Set the device to the input device passed to the encoder. Set scale value to square root of 0.5 and move it to device. This will be used in convolution layers to prevent overflow.

Instantiate token embedding function using nn.Embedding with input_dim as input and emb_dim as output dimension. Instantiate position embedding function using nn.Embedding with max_length as input and emb_dim as output dimension. Both the token and position embedding will have the same size emb_dim as they will be added together.

Instantiate the embedding to hidden as nn.Linear layer with emb_dim as input size and hid_dim as output size. Instantiate the hidden to embedding as nn.Linear layer with hid_dim as input size and emb_dim as output size.

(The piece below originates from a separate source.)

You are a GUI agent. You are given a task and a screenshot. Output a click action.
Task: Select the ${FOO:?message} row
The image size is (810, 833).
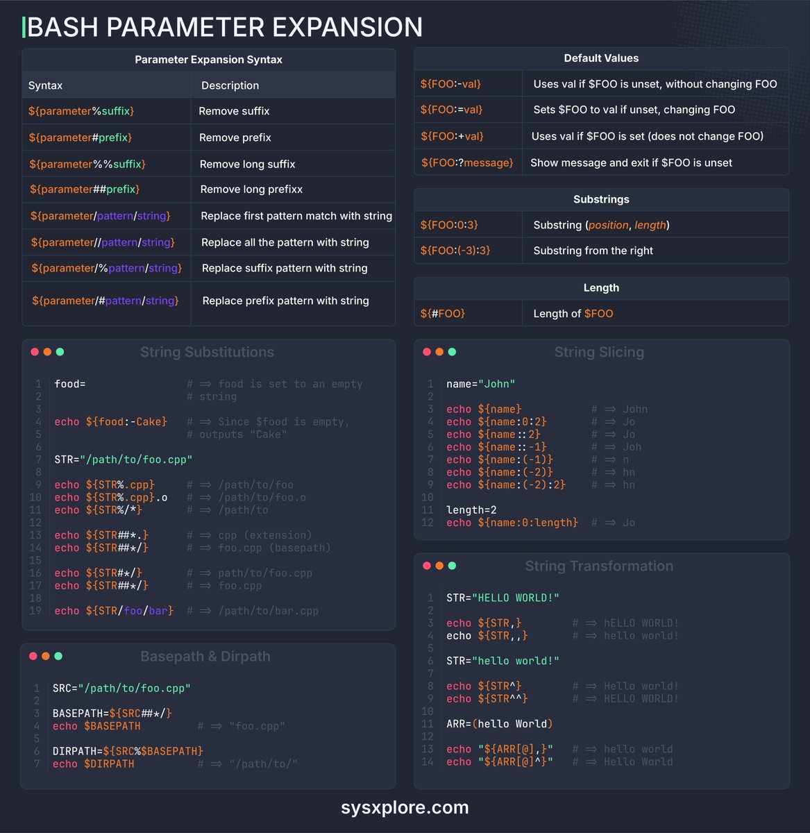click(x=601, y=162)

Instantiate convolution block with the nn.Conv1d layers to match the input parameter n_layers. Instantiate dropout with nn.Dropout layer with input parameter passed to the function.

Encoder Forward :

Parameter accepted is the source(src) tensor.

We will get batch_size from the src tensor using shape function. Index “0” will give the batch size as the first parameter is set in the iterator definition. Source length(src_len) is also from src tensor using shape function. Index “1” will give source length.
Using source length(src_len) , create position tensor that assign numbers 0 to src_len for all the words. Repeat this batch_size times to get the final position tensor(pos). Create embedding for source(src) and position(pos) tensors. Combine the two embeddings by element wise summing. Apply dropout to the result(embedded) as we are building the embedding from scratch.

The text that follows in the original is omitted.